**Exercise instructions**:
Can you transcribe every entry word for word, skipping the images?

**Provided records**:
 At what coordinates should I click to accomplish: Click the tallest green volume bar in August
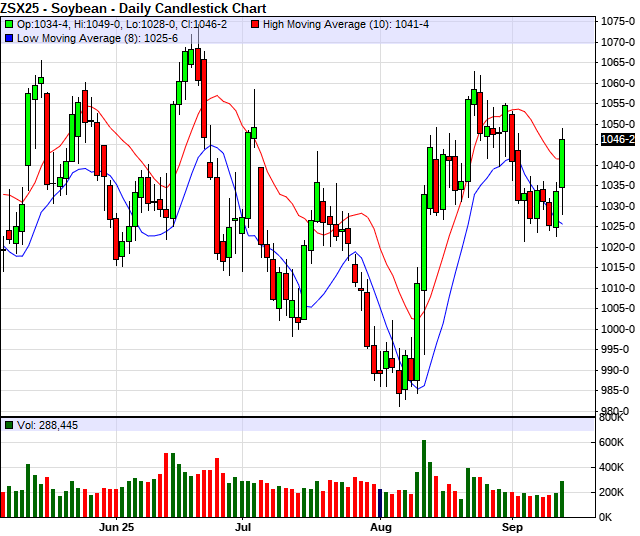[424, 478]
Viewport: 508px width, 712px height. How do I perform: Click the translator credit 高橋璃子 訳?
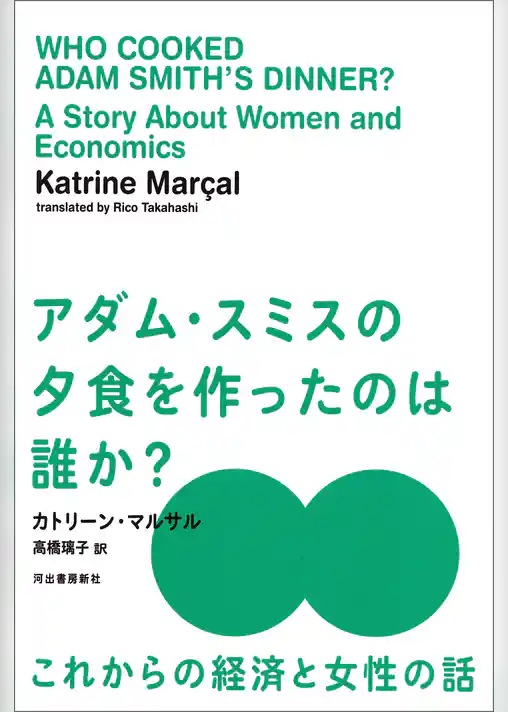(69, 548)
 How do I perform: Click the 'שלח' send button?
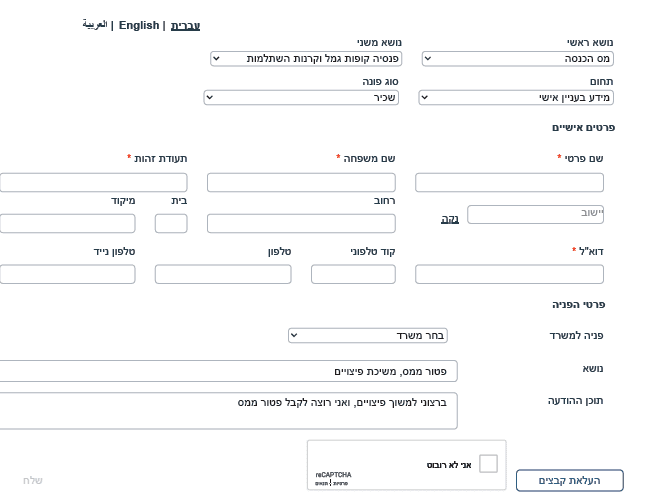coord(33,480)
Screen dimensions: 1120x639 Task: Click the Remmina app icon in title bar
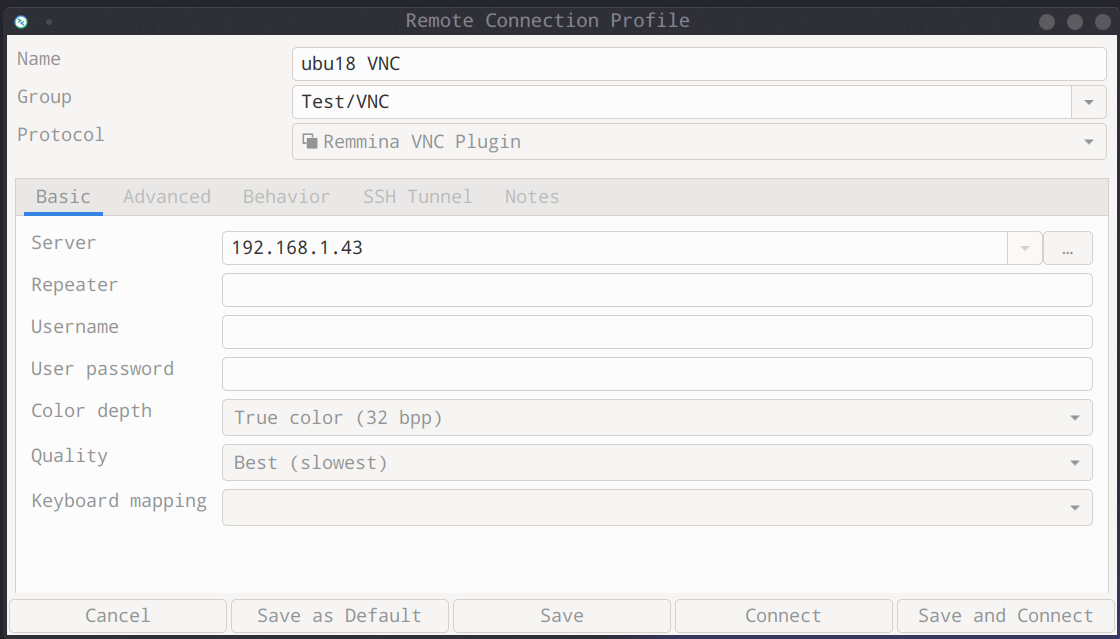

**Exercise response**:
 At what coordinates should I click to accomplish: Click the tallest green volume bar in August
[424, 478]
Viewport: 508px width, 712px height. How do I perform: Click the translator credit 高橋璃子 訳?
(69, 548)
 How do I perform: Click the 'שלח' send button?
coord(33,480)
Screen dimensions: 1120x639 Task: Click the Remmina app icon in title bar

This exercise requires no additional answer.